Colin Purrington of Swarthmore College in Pennsylvania has written an entertaining and useful guide to making better posters. (Microsoft has even adapted his guide for their forum site – by editing out all the personality…)
In addition to including a lot of basic good sense and practical guidance that you will find useful next time you make a poster, there are even tips for the procrastinators who left it until the last minute:
If your poster is really bad, you might consider attaching a bag of sweets or crisps to the easel to lure visitors. If you situate yourself a few posters away, you can then pounce on people as they help themselves. If they have taken your food offering, they will feel obliged to stay and talk to you.
One tip suggests attaching mini-recorders to the poster where appropriate. That would be great if your poster was about music or birdsong for instance, but could also include comments from other researchers in your team, or end-users comments in their own words and voice.
He also encourages poster-makers to think about some important but unexpected issues.

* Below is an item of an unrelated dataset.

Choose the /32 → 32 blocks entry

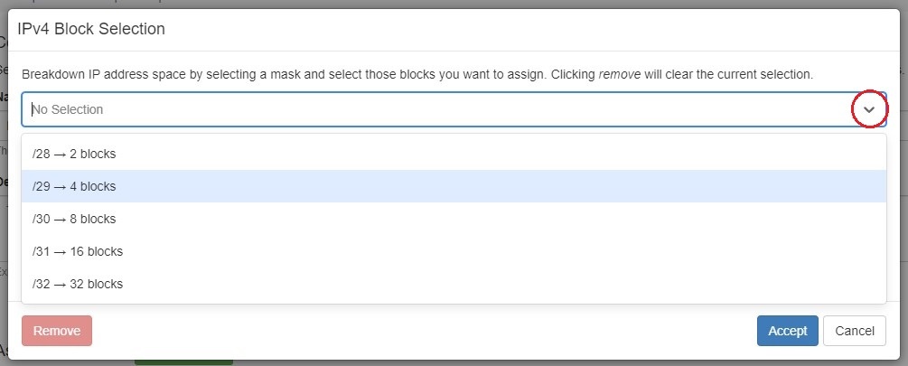78,284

When you are choosing your colours, for example, do you keep in mind that a significant portion of your viewers (roughly 8% of men and 0.5% of women) are colour blind?
Purrington reminds people to use patterns as well as colours on graphics to ensure that colourblind people can follow your graphs and charts, but if you work in an office you might also wander the halls until you find someone who thinks the Ishihara circle below contains the number 21 and ask them to review your poster for you.
Given the competing demands on everyone’s time at a conference, and the fact that the poster session is often scheduled at the same time as, erm, refreshments, why not make a mini-poster on a sticky label and wear it in the bar next to your nametag?
Have you found poster sessions to be a useful way to share your research?
If you put your posters on your website after the conference, do they get hits?
What’s your best tip for making a better scientific poster?